The design unit contains the receptor, any ligand, any excipients, any waters, etc. Now we need to work with those components and prepare the receptor (plus anything else we want to retain) for docking. Here, we will make a receptor for docking using everything but the bound ligand. We'll pull out the bound ligand, and separately provide it to the docking setup further below as a hint about where the binding site is:

In [26]:
# In a later release, MakeReceptor will take a "design unit"; it does not yet, so get the receptor component and use
recmol = oechem.OEGraphMol()
# Get the components excluding the ligand; could also exclude excipients and solvent depending on use case
design_unit.GetComponents(recmol, oechem.OEDesignUnitComponents_All ^ oechem.OEDesignUnitComponents_Ligand)

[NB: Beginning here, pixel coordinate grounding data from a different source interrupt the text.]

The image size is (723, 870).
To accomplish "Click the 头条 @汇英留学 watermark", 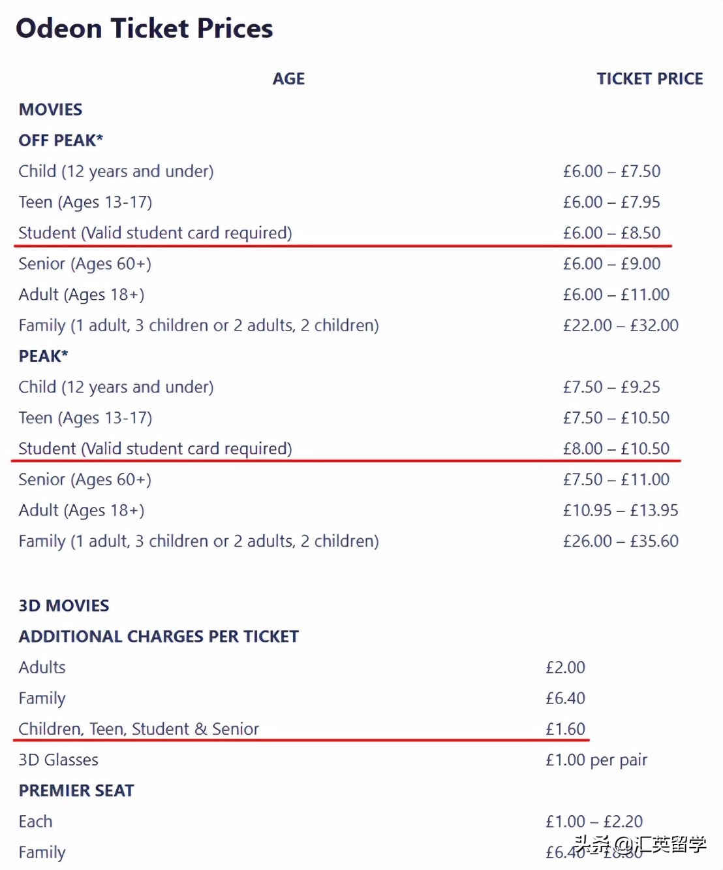I will 640,845.

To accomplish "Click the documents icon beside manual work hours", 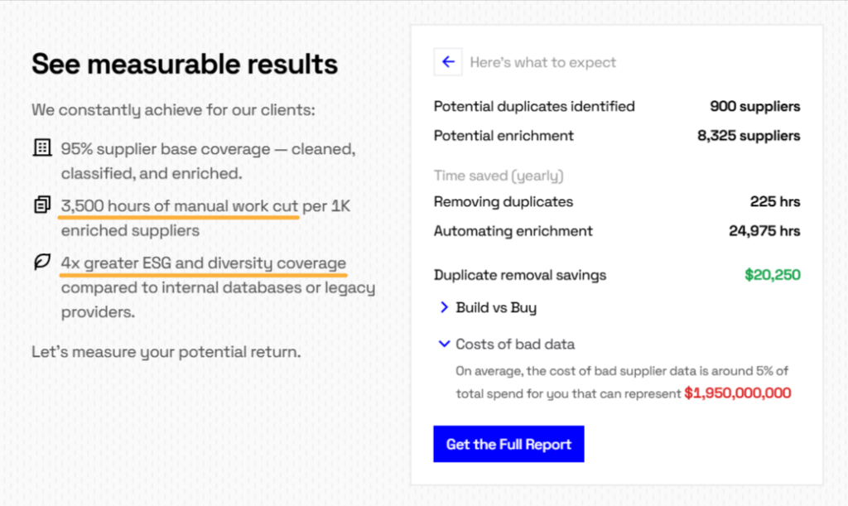I will point(42,205).
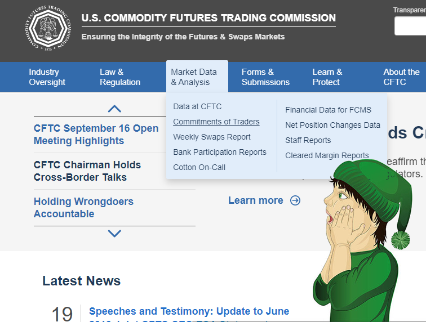Viewport: 426px width, 322px height.
Task: Select Bank Participation Reports entry
Action: tap(220, 152)
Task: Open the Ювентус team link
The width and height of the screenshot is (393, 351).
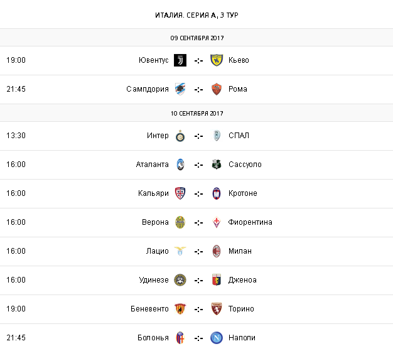Action: click(154, 60)
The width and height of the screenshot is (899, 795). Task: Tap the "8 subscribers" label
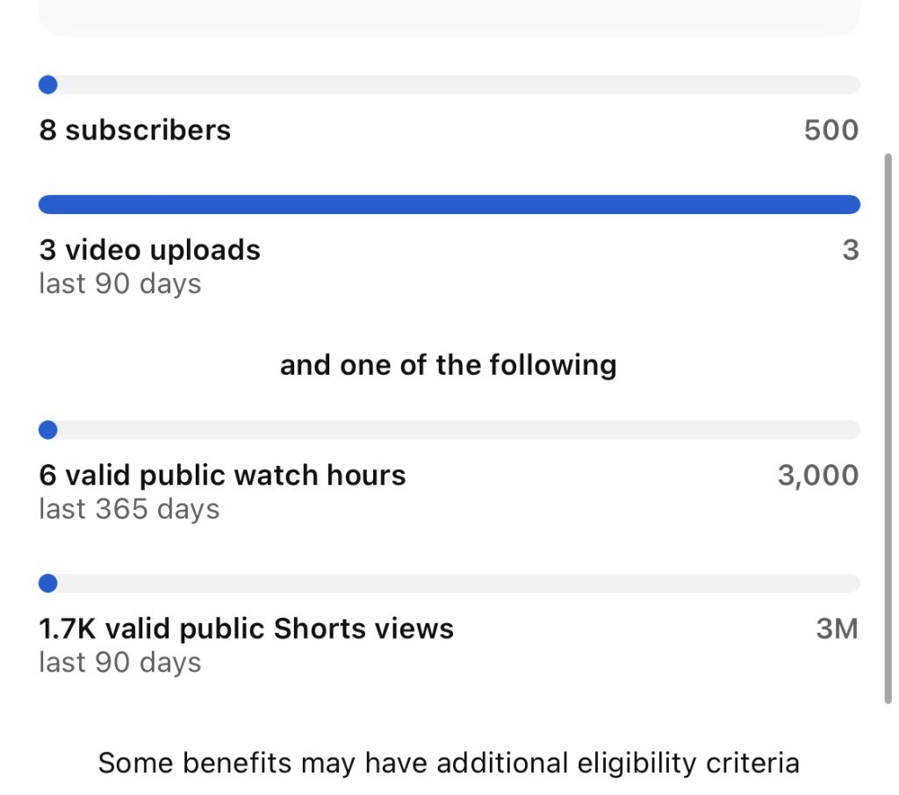[135, 131]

# If we had a bound ligand and want to use that as a hint (as we do here), we retrieve it via
bound_ligand = oechem.OEGraphMol()
design_unit.GetLigand(bound_ligand)

# Receptor file name for output
receptor_file = '5enh_prepped.oeb'
receptor = oechem.OEGraphMol()

# Prep receptor
if not os.path.isfile(receptor_file):
    # This makes a receptor using the bound ligand as a hint.
    # Lots of other hint types can be provided, such as coordinates of a binding site residue, a hint location, etc.
    oedocking.OEMakeReceptor(receptor, recmol, bound_ligand)
    oedocking.OEWriteReceptorFile(receptor, receptor_file)
else:
    #Read in our receptor from disc
    if not oedocking.OEReadReceptorFile( receptor, receptor_file ):
    # raise an exception if the receptor file cannot be read
        raise Exception("Unable to read receptor from {0}".format( receptor_file ))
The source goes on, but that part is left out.